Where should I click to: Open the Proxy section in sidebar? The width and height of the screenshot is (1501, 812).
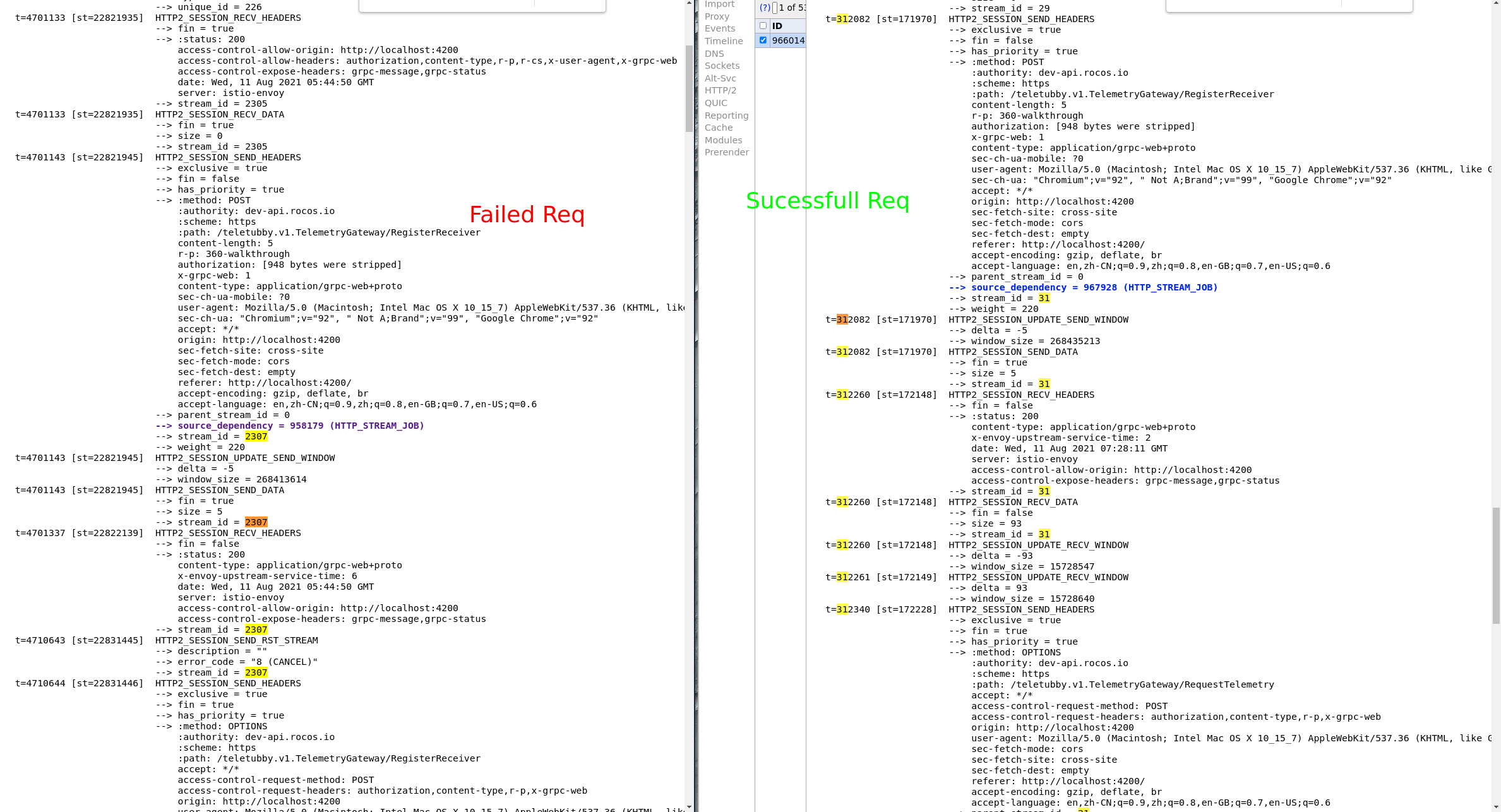pyautogui.click(x=717, y=16)
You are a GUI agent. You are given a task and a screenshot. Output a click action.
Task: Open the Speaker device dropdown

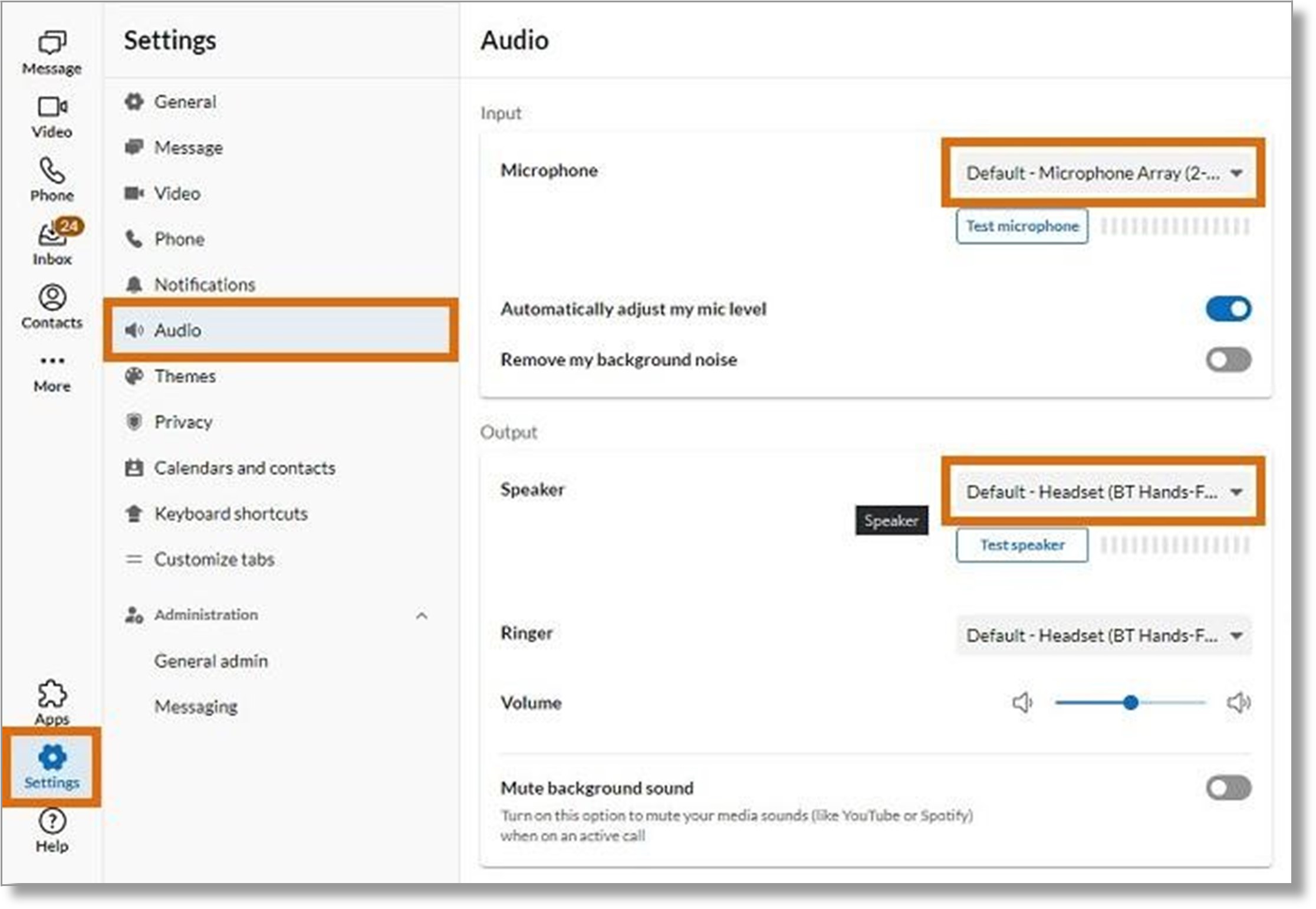click(x=1103, y=491)
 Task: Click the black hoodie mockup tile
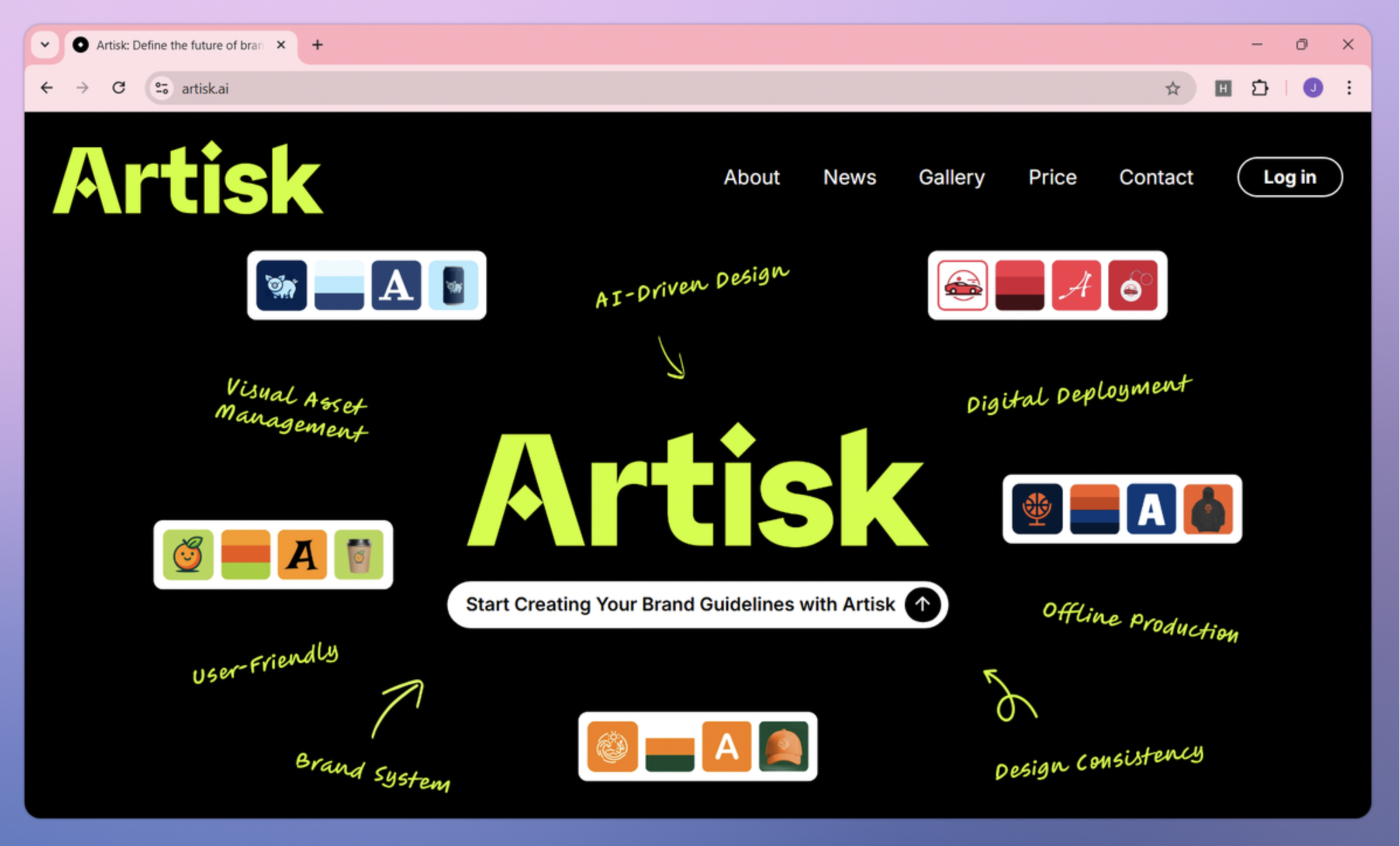pos(1208,509)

• [Problem to solve] A verbatim copy of every record is to be produced, and pictures are to be excluded from it.

• [Solution for this exercise]
Where should I click to: Open the Proxy section in sidebar? The width and height of the screenshot is (1501, 812).
pyautogui.click(x=717, y=16)
You are a GUI agent. You are given a task and a screenshot. Output a click action.
Task: Open the Speaker device dropdown

click(x=1103, y=491)
 Task: Click the black hoodie mockup tile
pos(1208,509)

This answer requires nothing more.